A solution to this problem could be to create a blocklist detection model that filters out these blocklist

domains. To that end, already known blocklist domains and enterprise websites could be used as training

data for a machine learning model. Some research will be necessary to determine if this additional

classification model can improve results and decrease the time needed to manually identify blocklist

URLs.

9 URL finding variations

This chapter describes some alternative approaches and applications for URL finding. The first alternative

approach omits the scraping of websites and uses only search results. The second alternative approach

uses email addresses as data source. Lastly, we describe an idea to use URL finding for searching e-

commerce platforms. This demonstrate that software to automatically search and analyze web sources is

versatile and potentially useful for other applications in official statistics.

9.1 Using only search results

In the first alternative approach, only search results are used as data source and no additional scraping is

done. This approach has been implemented first by CBS (Delden et al. 2019). They sent six different

search queries for each enterprise to Google API. The search terms gave in part different results and

therefore supplemented each other. Considering that the best performing search term found the correct

URL for only 72% of the enterprises, sending several queries reduces the error due to the search engine,

which is a main limiting factor for URL finding performance. Instead of scraping the results, only the

search result data (URL, title, snippet, pagemap, search position, frequency of a domain in the results)

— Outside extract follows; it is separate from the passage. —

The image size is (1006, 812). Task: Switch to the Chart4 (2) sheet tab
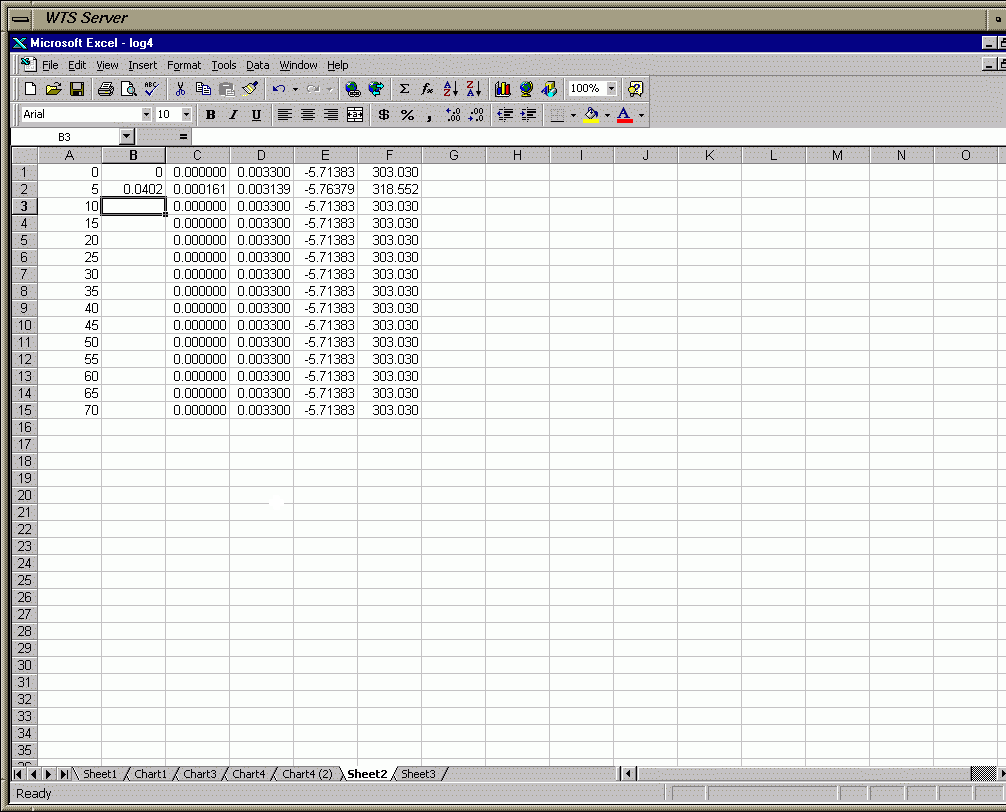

was used as data source to create features. Delden et al. (2019) quantified the agreement between

search results and enterprise data with string similarity measures. Compared to scraping the result URLs,

this approach is computationally inexpensive and fast. When using search result data, one can benefit

from Google´s unparalleled expertise in crawling and extracting relevant information. On the other hand,

Google´s algorithm to produce search result data is not transparent and might not always reflect the

current content of the website. Search results might not always be reliable or contain the information we

are interested in. Furthermore, sending more search requests is costly when using Google API. Despite

these drawbacks, the CBS URL finding approach performed with a F1 score of 0.84 very well (Delden et al.

2019).

9.2 Finding URLs with email addresses

As already mentioned, another possible way to identify enterprise URLs is looking at the available

enterprise email addresses. Due to the fact that the number of cases (i.e. enterprises with known email

address but unknown website URL) is quite high, it is necessary to automate the process as much as

possible in order to minimize the number of difficult cases that have to be searched manually.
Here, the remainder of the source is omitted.